Selama di tanah Arab, Abdul Rauf belajar kepada sejumlah guru, ulama, dan tokoh mistik ternama di Jeddah, Makkah, Madinah, Mokha, Bait al Faqih, dan tempat-tempat lain. Sebagai orang yang bisa dikatakan paling berpengaruh pada diri Abdul Rauf adalah Syeikh Shafiuddin Ahmad Al-Dajjani Al Qusyasyi, yakni guru spiritualnya di Madinah. Darinya Abdul Rauf mendapat ijazah dan khirqah untuk menjadi khalifah dalam Thariqat Syaththariyyah dan Qadiriyyah. Abdul Rauf bukanlah sekadar ulama tasawuf, tapi juga ahli ilmu-ilmu lahir seperti tafsir, fiqih, dan hadits. Perpaduan dua bidang ilmu tersebut sangat memengaruhi sikap keilmuan Abdul Rauf, yang sangat menekankan perpaduan antara syariat dengan tasawuf.

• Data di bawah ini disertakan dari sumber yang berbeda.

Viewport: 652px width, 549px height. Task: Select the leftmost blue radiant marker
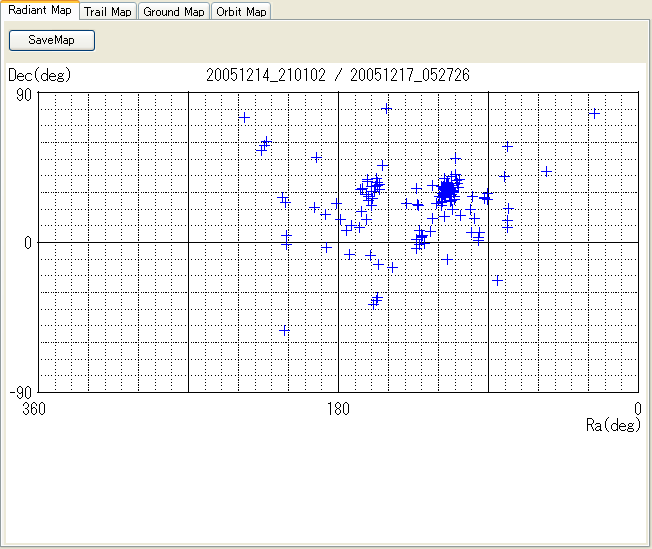tap(244, 118)
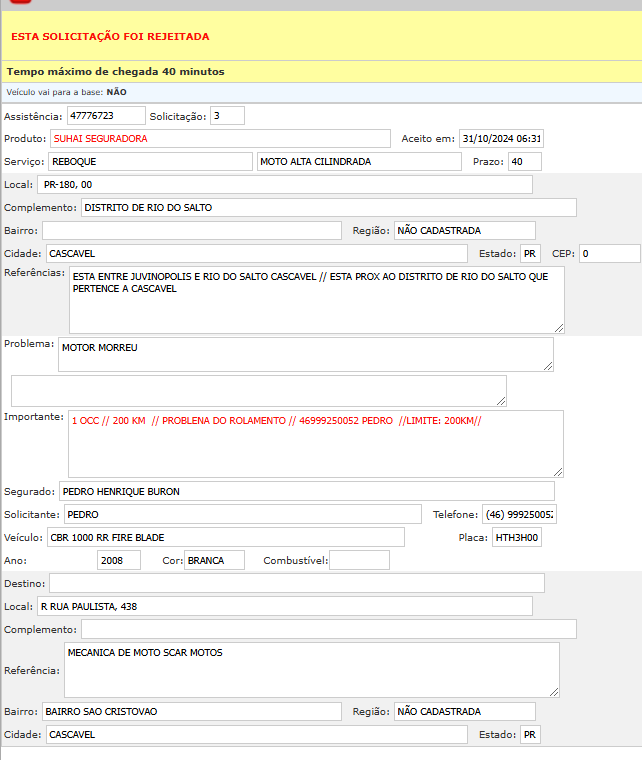Click the Veículo field with CBR 1000

[225, 537]
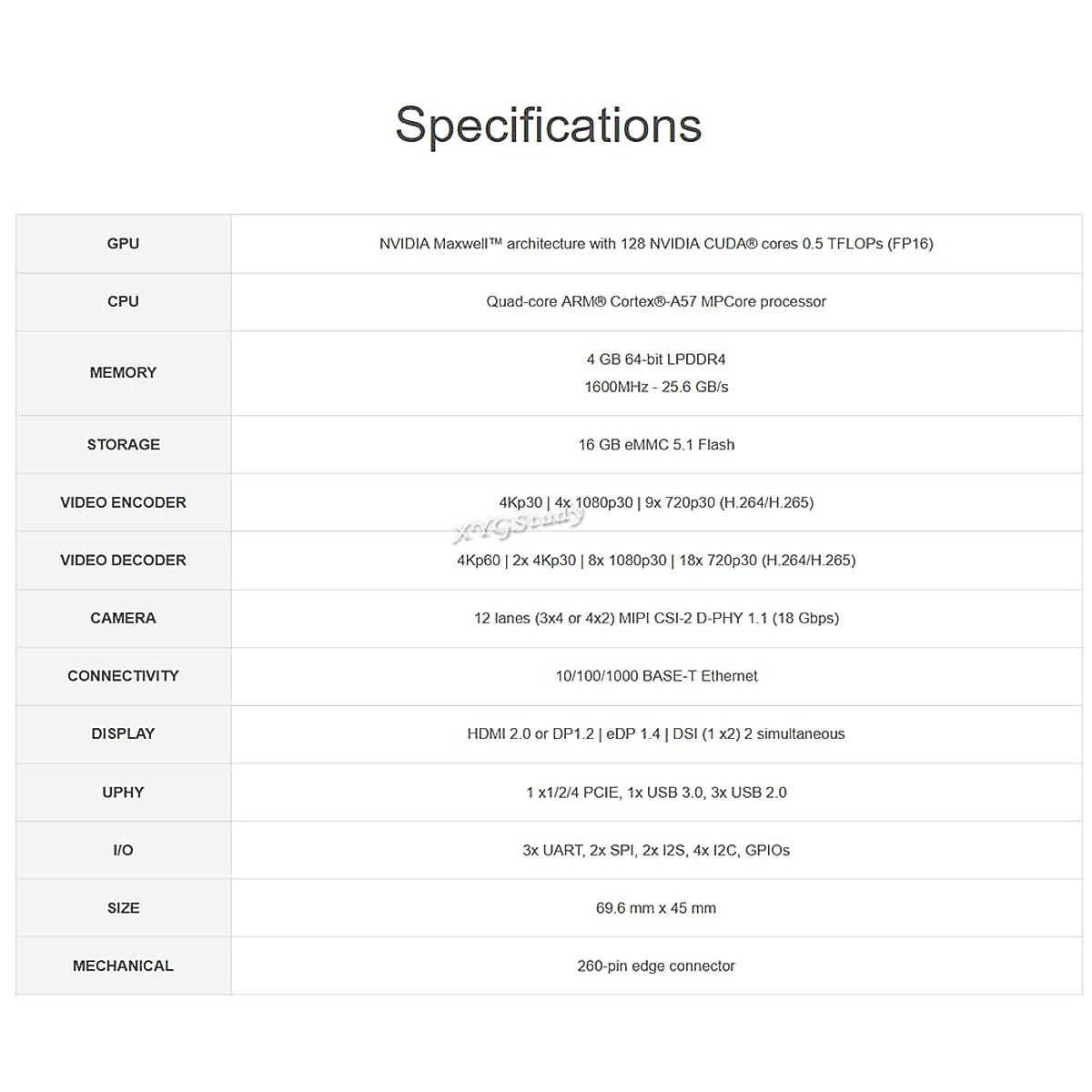1092x1092 pixels.
Task: Click the Specifications page heading
Action: [548, 125]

Ia diperkirakan kembali ke Aceh sekitar tahun 1083 H/1662 M dan mengajarkan serta mengembangkan tarekat Syattariah yang diperolehnya. Murid yang berguru kepadanya banyak dan berasal dari Aceh serta wilayah Nusantara lainnya. Beberapa yang menjadi ulama terkenal ialah Syekh Burhanuddin Ulakan (dari Pariaman, Sumatera Barat) dan Syekh Abdul Muhyi Pamijahan (dari Tasikmalaya, Jawa Barat). Karena pola pemikiran Abdul Rauf menarik hati Sultanah Safiyyatudin yang saat itu memerintah Kesultanan Aceh, Abdul Rauf akhirnya diangkat sebagai Qadi Malik al ‘Addil yang bertanggung jawab atas administrasi masalah-masalah keagamaan. Abdul Rauf wafat pada tahun 1693 dan dimakamkan di dekat Kuala Sungai Aceh. Oleh karena itu, beliau mendapat sebutan Teungku di Kuala. Kini, namanya diabadikan menjadi nama sebuah perguruan tinggi di Aceh, yaitu Universitas Syaikh Kuala.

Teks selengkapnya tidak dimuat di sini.